[Set exercise]: Turn everything from the line containing "Jeugdzorg (693, 392)" down to the line containing "techniek (948, 465)" into a Markdown table with the columns No. and Entry, giving each line a row number and leaving out blank lines.

* Start Listed records *

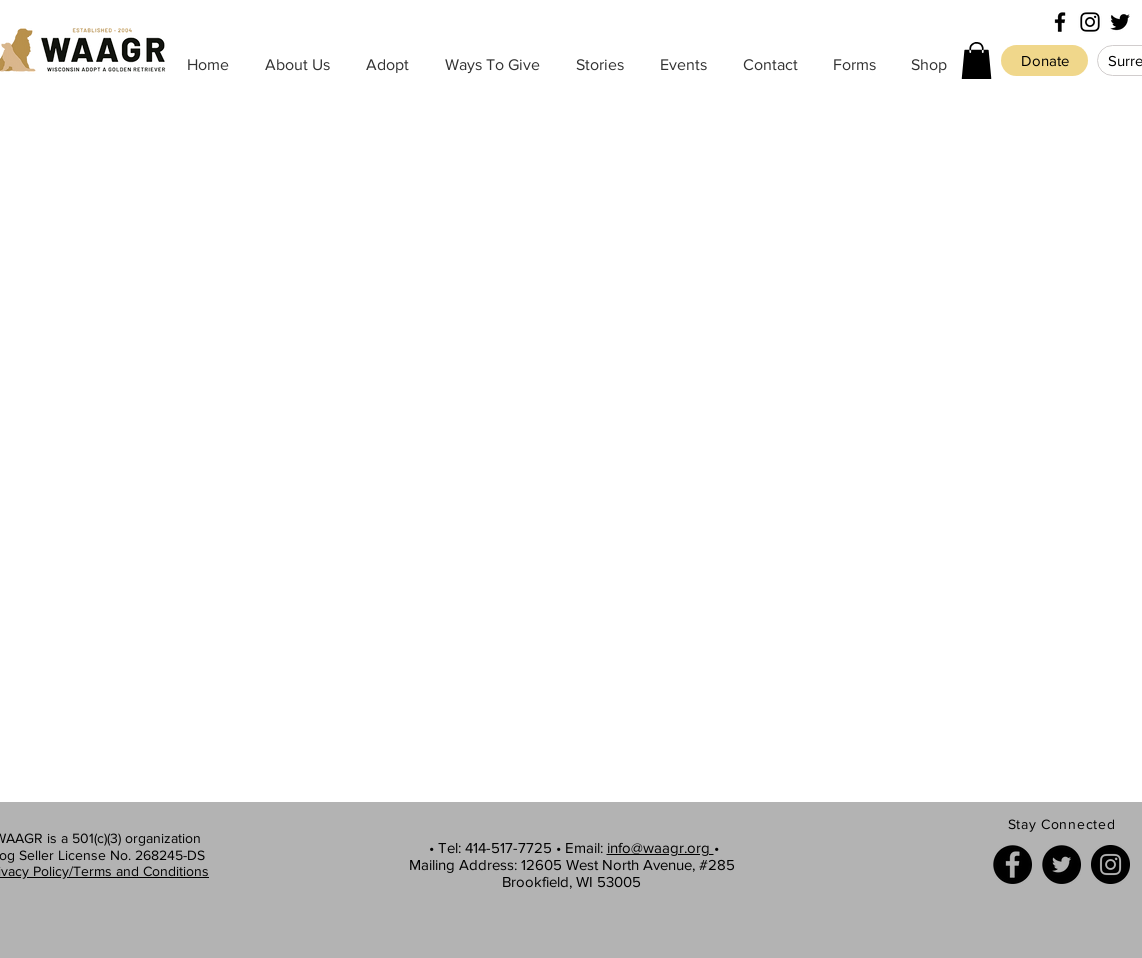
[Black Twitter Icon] (1120, 22)
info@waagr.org (660, 847)
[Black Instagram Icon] (1090, 22)
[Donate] (1044, 60)
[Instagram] (1110, 864)
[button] (976, 60)
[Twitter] (1061, 864)
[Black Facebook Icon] (1060, 22)
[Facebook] (1012, 864)
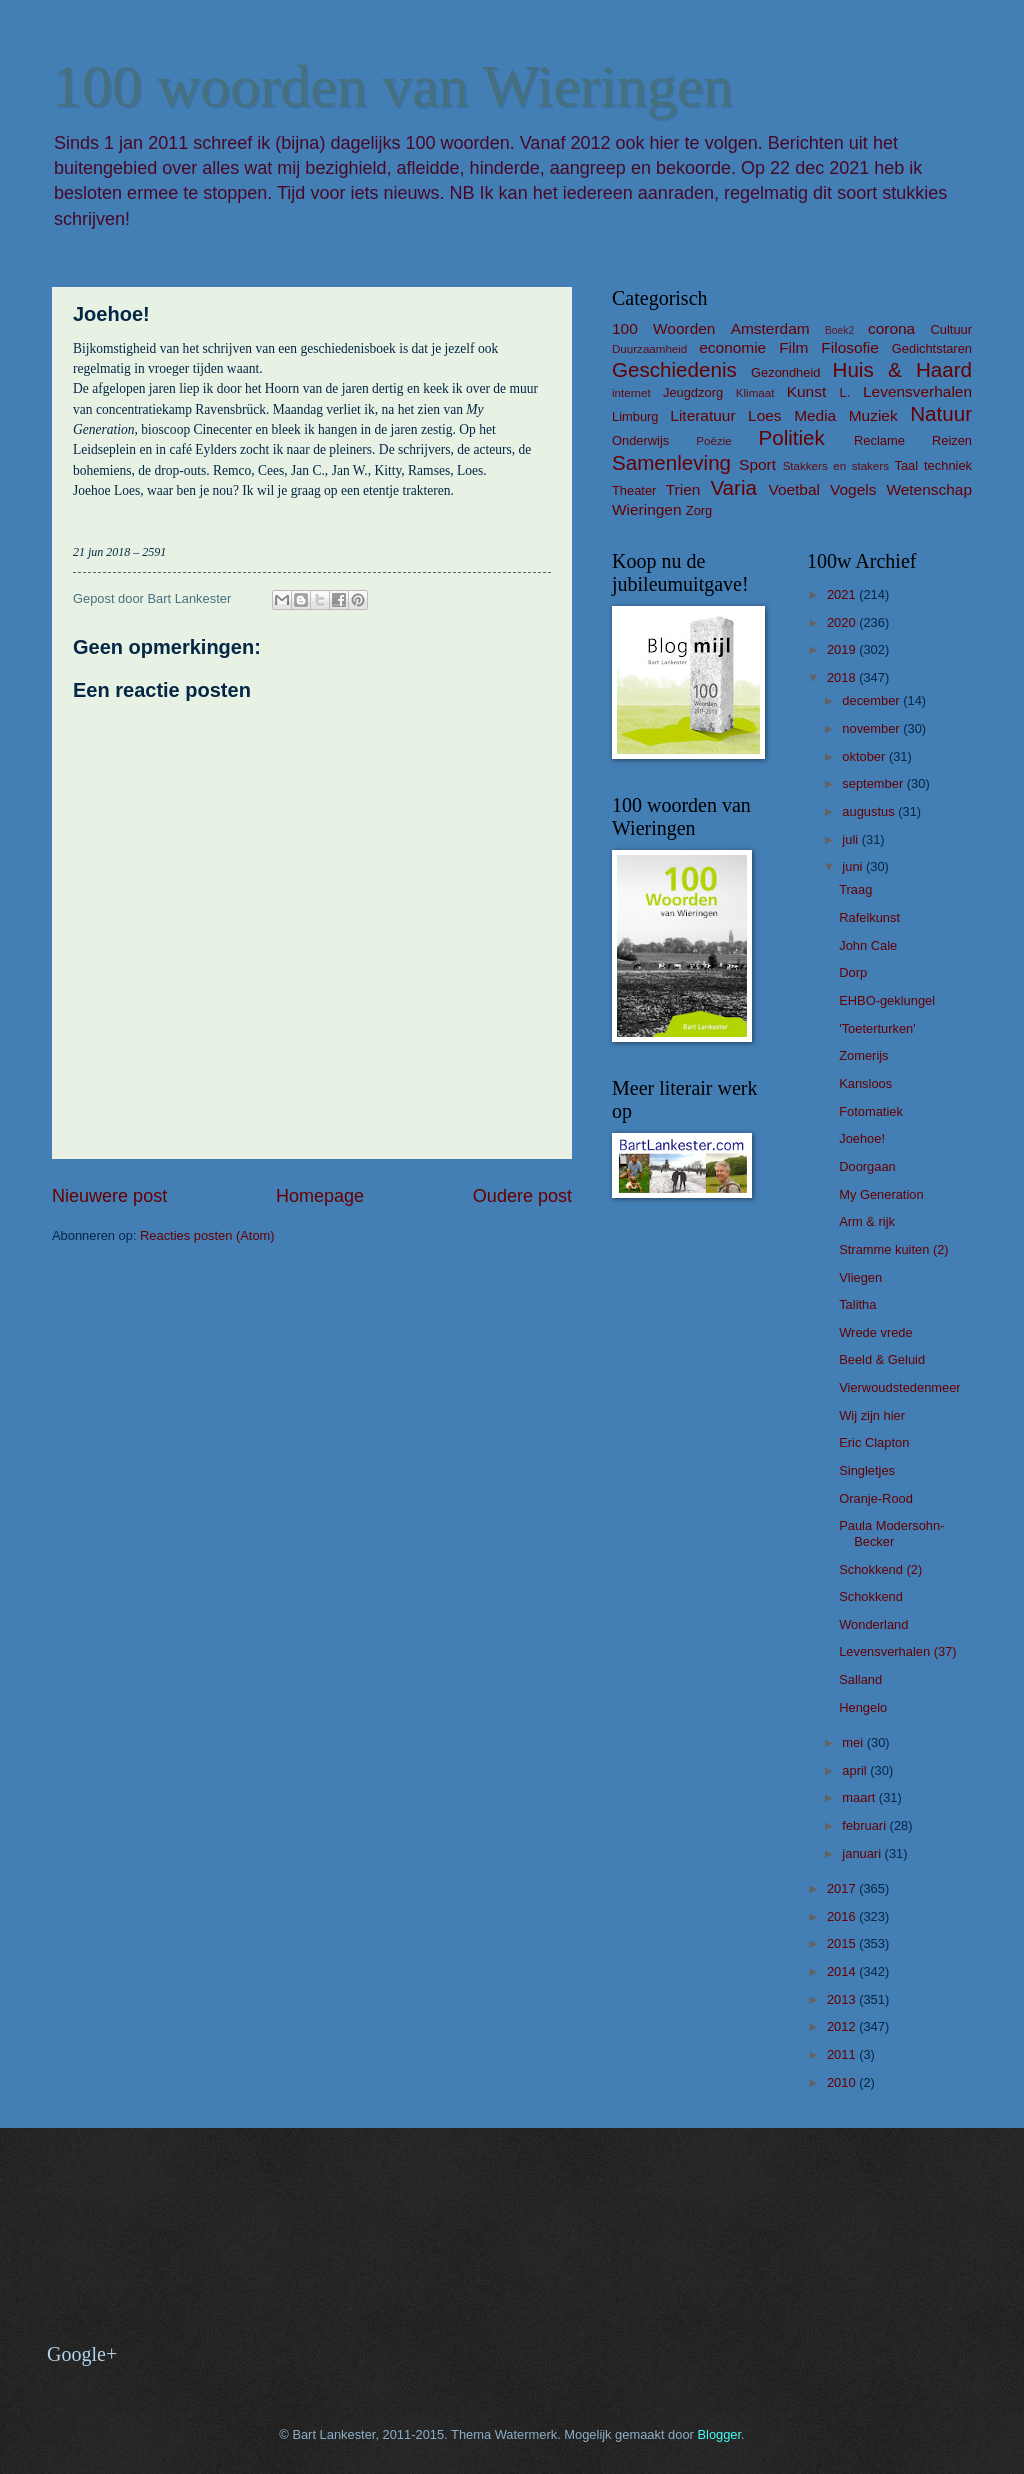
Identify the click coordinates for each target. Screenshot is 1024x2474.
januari (863, 1853)
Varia (733, 487)
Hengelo (863, 1707)
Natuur (941, 413)
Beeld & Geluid (882, 1359)
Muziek (873, 415)
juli (851, 839)
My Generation (881, 1194)
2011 (843, 2054)
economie (732, 347)
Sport (757, 464)
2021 (843, 594)
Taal (907, 465)
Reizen (952, 440)
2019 (843, 649)
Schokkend (871, 1596)
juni (854, 866)
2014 (843, 1971)
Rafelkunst (869, 917)
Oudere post (522, 1196)
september (874, 783)
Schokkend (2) (880, 1569)
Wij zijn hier (872, 1415)
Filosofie (849, 347)
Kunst (806, 391)
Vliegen (860, 1277)
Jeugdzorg (693, 392)
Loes (764, 415)
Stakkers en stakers (836, 466)
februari (865, 1825)
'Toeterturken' (877, 1028)
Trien (683, 489)
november (872, 728)
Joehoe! (862, 1138)
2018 (843, 677)
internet (631, 393)
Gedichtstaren (932, 348)
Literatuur (702, 415)
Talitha (857, 1304)
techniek (948, 465)
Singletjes (867, 1470)
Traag (855, 889)
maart (860, 1797)
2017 (843, 1888)
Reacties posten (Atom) (207, 1235)
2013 (843, 1999)
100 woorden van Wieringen (392, 86)
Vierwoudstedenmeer (899, 1387)
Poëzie (713, 441)
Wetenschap (929, 489)
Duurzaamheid (649, 349)
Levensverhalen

* End Listed records *

[Written response]:
| No. | Entry |
|---|---|
| 1 | Jeugdzorg (693, 392) |
| 2 | Loes (764, 415) |
| 3 | Stakkers en stakers (836, 466) |
| 4 | februari (865, 1825) |
| 5 | 'Toeterturken' (877, 1028) |
| 6 | Trien (683, 489) |
| 7 | november (872, 728) |
| 8 | Joehoe! (862, 1138) |
| 9 | 2018 (843, 677) |
| 10 | internet (631, 393) |
| 11 | Gedichtstaren (932, 348) |
| 12 | Literatuur (702, 415) |
| 13 | Talitha (857, 1304) |
| 14 | techniek (948, 465) |